RCB assistant coach Vikram Solanki explains why RCB went in with only two frontline spinners and whether the side misread the surface in the first place (1:49)

MS Dhoni and Virat Kohli expressed dissatisfaction with the MA Chidambaram Stadium pitch on which defending champions and hosts Chennai Super Kings won the IPL 2019 opener in a low-scoring contest. Despite the seven-wicket win, Dhoni said the pitch was "too slow" while Kohli said he did not enjoy what was a "scrappy start" to the IPL on a surface which was a weary, bald turner. Incidentally, the pitch will also host the tournament final, which is likely to be played on May 12 in Chennai.

"I never expected the wicket to play how it actually played," Dhoni told Sanjay Manjrekar during the post-match presentation. "It was too slow." When asked by Manjrekar if he was unhappy with the surface, Dhoni said it needed to be better. "Definitely it needs to be a lot better than where it is right now. Even with the dew, it was still turning a bit. It needs to be (more) high scoring. Something like 140-150 is something you are looking at; 80, 90, 100 or 120 is very low scoring. If you saw how the wicket played and if you have genuine spinners in your (bowling) attack it will be very difficult to score runs. So the wicket needs to get much better than where how it is now."

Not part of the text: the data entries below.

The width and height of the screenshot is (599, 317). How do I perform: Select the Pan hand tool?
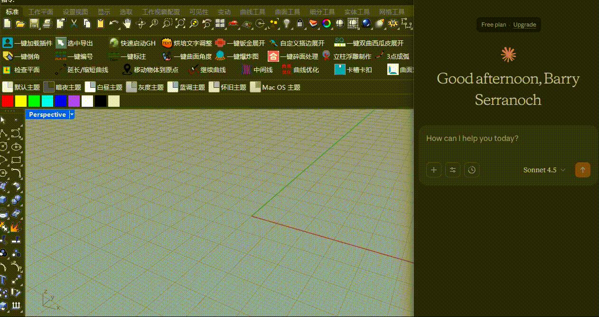click(127, 23)
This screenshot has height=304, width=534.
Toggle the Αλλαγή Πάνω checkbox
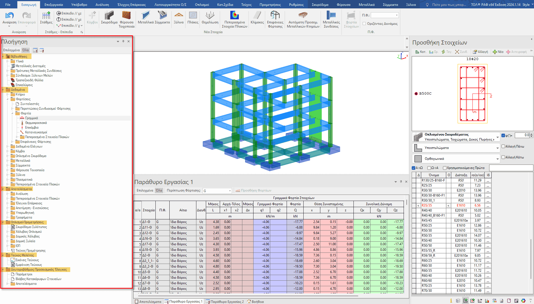(503, 146)
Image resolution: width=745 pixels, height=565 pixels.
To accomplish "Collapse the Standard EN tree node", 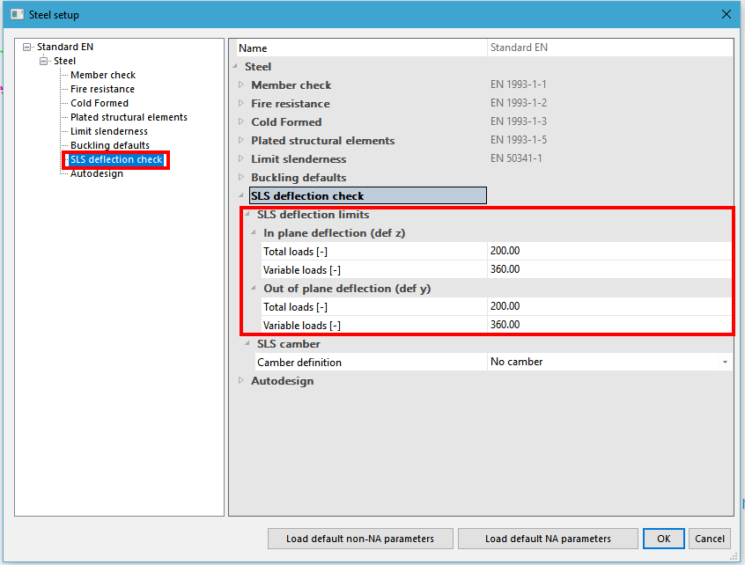I will coord(27,47).
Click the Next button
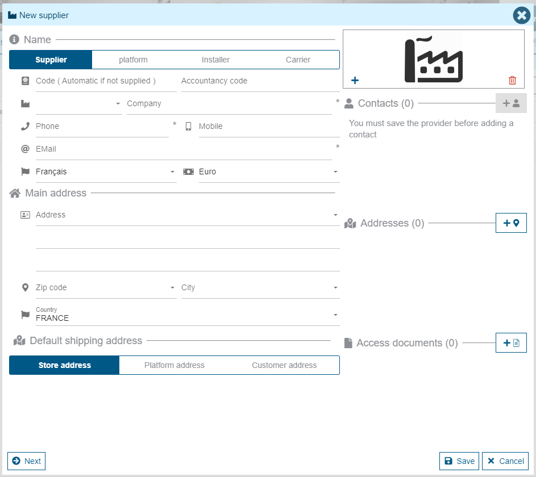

Of the 13 wickets to fall in the match, ten were bagged by the spinners. Virtually every batsman was beaten by the gripping and slow surface, which also had good bounce.

While Kohli didn't offer excuses for the defeat, he didn't hide his disappointment with the track, saying it wasn't the right sort for T20 cricket. "The good thing is a game like this out of the way rather than having it at a very important stage in the tournament," Kohli told Ian Bishop after the match. "No one thought the wicket's going to play the way it played. We thought somewhere 140-150 would be an ideal score because of the dew factor later on. But I don't think either of the team would have enjoyed that kind of a pitch, especially in T20 cricket where guys want to get runs and put the runs on the board or chase scores down.

"If that was 100-110 run game would've been very close. It was a scrappy sort of a start to the league. That is what you get when you have a wicket like that. I don't think either team had control over it. The pitch was under the covers for four days."

Even Ambati Rayudu, whose watchful 28 (the second-highest score on the day) guided the Super Kings to victory, was surprised by the nature of the pitch, which he described to Bishop as more suited to a first-class match. "Definitely a tough wicket. It was pretty easy in the end, but if they had another 40-50 runs it would have been really tough. It was more like playing in a four-day game because the wicket was such."

Dhoni said the uncertainty over how the surface would behave - even though Super Kings had played a practice match on it leading into the IPL opener - was the main reason he chose to bowl after winning the toss. The Super Kings captain said the pitch reminded him of the re-laid surfaces at the venue during the 2011 Champions League T20, where the average score hovered below the 150-run mark. Super Kings had won the IPL that year but failed to make the knockouts in the CLT20. "It just reminded me of the 2011 Champions League," Dhoni said. "We had won IPL. We had a very good season. We came back. The wicket got re-laid and all of a sudden we found it very difficult. If the wicket stays like this, it will be difficult for us also.

"We were not really sure about the wicket. We played a practice game on the same wicket and it wasn't turning so much. It was a slightly high-scoring game. Yes, practice game, there is a tendency normally you will score 30 runs more than what you will in a proper game."